Antes de configurar o IBS e a CBS, a empresa precisa identificar eventuais erros ou inconsistências existentes no modelo anterior.
Entre as principais ações recomendadas estão:
1. Mapear as operações
Identificar vendas, compras, serviços, transferências, industrializações, importações, exportações, devoluções, bonificações e demais movimentações realizadas pela empresa.
2. Revisar os cadastros
Verificar NCM, CFOP, CST, descrição dos itens, regras de tributação, benefícios fiscais, natureza da operação e demais informações utilizadas na emissão dos documentos.
3. Avaliar o ERP
Confirmar se o sistema está atualizado, quais campos foram disponibilizados, como os cálculos serão realizados e quais integrações precisarão ser modificadas.
4. Realizar testes de emissão
Emitir documentos em ambiente de homologação, analisar os XMLs e verificar se os dados do IBS, CBS, CST e cClassTrib estão sendo gerados corretamente.
5. Simular os impactos financeiros
Calcular os efeitos sobre preços, margens, créditos, capital de giro e fluxo de caixa.
6. Revisar contratos
Identificar contratos que atravessem o período de transição e avaliar a necessidade de cláusulas específicas para mudanças tributárias.
7. Treinar as equipes
Capacitar os profissionais das áreas fiscal, contábil, financeira, comercial, compras e tecnologia.
8. Criar uma governança permanente
Estabelecer responsáveis, cronogramas, indicadores, reuniões periódicas e processos de acompanhamento das mudanças legais e técnicas.
Adiar a preparação poderá comprometer a operação
A Reforma Tributária será implementada por etapas, mas a adaptação das empresas não deve seguir um ritmo improvisado.
Esperar que o fornecedor do ERP resolva sozinho todas as mudanças pode gerar uma falsa sensação de segurança. O sistema executa as regras configuradas, mas a definição do tratamento tributário depende da correta interpretação das operações da empresa.
Também não é recomendável aguardar a proximidade das rejeições fiscais para iniciar os testes.
A obrigatoriedade operacional dos novos campos demonstra que erros de configuração poderão afetar diretamente o faturamento. Uma nota fiscal rejeitada não representa apenas um problema tributário: pode impedir o envio de mercadorias, atrasar recebimentos e comprometer compromissos comerciais.
A simplificação dependerá da preparação das empresas
A Reforma Tributária poderá tornar o sistema brasileiro mais racional no longo prazo. Entretanto, simplificação legislativa não significa implementação automática ou ausência de riscos.

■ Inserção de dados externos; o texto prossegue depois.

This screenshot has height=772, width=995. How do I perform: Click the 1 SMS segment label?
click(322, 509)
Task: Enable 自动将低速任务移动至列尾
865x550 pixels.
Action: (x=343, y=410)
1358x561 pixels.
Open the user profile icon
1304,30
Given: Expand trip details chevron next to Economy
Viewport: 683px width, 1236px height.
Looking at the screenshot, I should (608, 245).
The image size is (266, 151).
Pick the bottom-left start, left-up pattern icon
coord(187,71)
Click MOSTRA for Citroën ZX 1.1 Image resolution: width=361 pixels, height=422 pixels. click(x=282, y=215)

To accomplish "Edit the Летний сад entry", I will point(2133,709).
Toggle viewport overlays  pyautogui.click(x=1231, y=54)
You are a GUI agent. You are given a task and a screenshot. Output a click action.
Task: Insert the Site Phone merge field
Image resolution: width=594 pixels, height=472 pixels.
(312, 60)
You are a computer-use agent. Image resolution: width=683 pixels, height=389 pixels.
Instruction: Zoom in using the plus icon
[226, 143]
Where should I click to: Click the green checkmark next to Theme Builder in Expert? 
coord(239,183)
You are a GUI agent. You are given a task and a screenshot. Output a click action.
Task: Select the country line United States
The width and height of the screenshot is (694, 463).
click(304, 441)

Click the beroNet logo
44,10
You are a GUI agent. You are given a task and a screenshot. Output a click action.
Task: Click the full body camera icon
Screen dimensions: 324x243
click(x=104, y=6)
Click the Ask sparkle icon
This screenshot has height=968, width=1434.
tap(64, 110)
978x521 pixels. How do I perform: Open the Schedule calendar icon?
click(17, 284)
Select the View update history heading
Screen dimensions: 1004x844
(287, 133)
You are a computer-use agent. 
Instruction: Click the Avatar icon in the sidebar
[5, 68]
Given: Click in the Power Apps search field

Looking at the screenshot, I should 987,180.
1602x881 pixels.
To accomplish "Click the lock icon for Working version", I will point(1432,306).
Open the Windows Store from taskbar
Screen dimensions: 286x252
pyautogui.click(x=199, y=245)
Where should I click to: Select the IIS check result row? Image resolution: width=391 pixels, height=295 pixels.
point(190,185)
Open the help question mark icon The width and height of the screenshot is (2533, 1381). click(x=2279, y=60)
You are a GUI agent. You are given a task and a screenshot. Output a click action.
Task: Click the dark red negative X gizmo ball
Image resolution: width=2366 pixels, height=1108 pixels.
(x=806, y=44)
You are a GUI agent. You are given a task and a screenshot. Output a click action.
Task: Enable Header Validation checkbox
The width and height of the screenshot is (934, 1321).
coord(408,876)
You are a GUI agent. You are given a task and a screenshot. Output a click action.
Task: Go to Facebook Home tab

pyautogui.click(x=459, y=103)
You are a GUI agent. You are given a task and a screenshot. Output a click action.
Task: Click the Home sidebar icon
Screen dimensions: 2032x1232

O período de transição exigirá conhecimento técnico, investimento em sistemas, revisão de processos e integração entre diferentes áreas da empresa.
Organizações que anteciparem seus diagnósticos, corrigirem cadastros e realizarem testes terão maior capacidade de enfrentar as mudanças com segurança.
Por outro lado, empresas que tratarem a reforma apenas como uma troca de tributos poderão descobrir que seus principais impactos estão na operação, nos contratos, na tecnologia, nos preços e no fluxo de caixa.
A Reforma Tributária não modificará somente a forma de calcular impostos. Ela poderá alterar a maneira como as empresas compram, vendem, recebem, contratam e tomam decisões.
O objetivo final pode ser a simplificação. Até 2033, porém, a palavra mais importante será preparação.
Fontes consultadas
- Lei Complementar nº 214/2025, atualizada pelas alterações posteriores.
- Receita Federal – Programa e cronograma da Reforma Tributária do Consumo.
- Comitê Gestor do IBS – orientações sobre a obrigatoriedade dos campos do IBS e da CBS.
- Portal Nacional da NF-e – Notas Técnicas e classificação tributária do IBS e da CBS.